An attack yesterday (May 22) at an Ariana Grande concert in Manchester has killed at least 22 people and injured around 60 others. Police say that a lone suicide bomber appears to be responsible for the attack. Prime minster Theresa May has called it a “callous terrorist attack.” At the time of writing, no group has claimed responsibility for the attack.
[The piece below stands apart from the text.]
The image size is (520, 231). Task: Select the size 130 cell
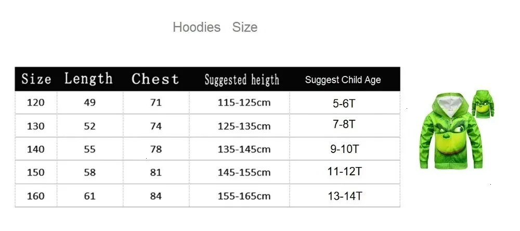pyautogui.click(x=36, y=126)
It is the deadliest terror attack in Europe since July 2016, when a man drove a truck into crowds in Nice, France, killing 84. The Manchester incident is also the worst terror incident in the UK since July 2005, when coordinated bus and train bombings in London killed 52. In both of those cases, Islamist terror groups claimed responsibility for the attacks. The UK’s recent history with terrorism also includes sectarian violence in Northern Ireland, but the deadliest attacks in mainland Britain over the past decade or so were linked to other motives.
March 22, 2017
Five people were killed in London when an Islamist extremist drove a car into pedestrians before crashing into a barrier outside parliament and fatally stabbing a police officer inside the grounds.
June 16, 2016
Member of parliament Jo Cox was murdered in her constituency near Leeds just before the Brexit referendum. She was shot and stabbed by a rightwing extremist, who was given a life sentence for the murder.
March 4, 2016
Northern Ireland prison officer Adrian Ismay was killed by a bomb planted under his car in Belfast. The responsibility was claimed by the New Irish Republican Army, a sectarian group.
May 22, 2013
Two Islamic extremists murdered Lee Rigby, a 25-year-old army officer, in London. They rammed him with a car and then attempted to decapitate him. The attackers were jailed for life.
April 2, 2011
Northern Ireland policeman Ronan Kerr was killed by a bomb planted under his car outside his home near Omagh. The responsibility was claimed by a dissident group of former members of the Provisional Irish Republican Army, a sectarian group.
June 30, 2007
Two Islamic extremists drove a car filled with petrol and propane tanks into the main terminal at the Glasgow airport. One of the attackers died in the incident and five people were injured.
July 7, 2005
Four suicide bombers attacked commuters in London, killing 52 and injuring hundreds. Three of the bombs were set off in Tube trains and one on a public bus during the morning rush hour.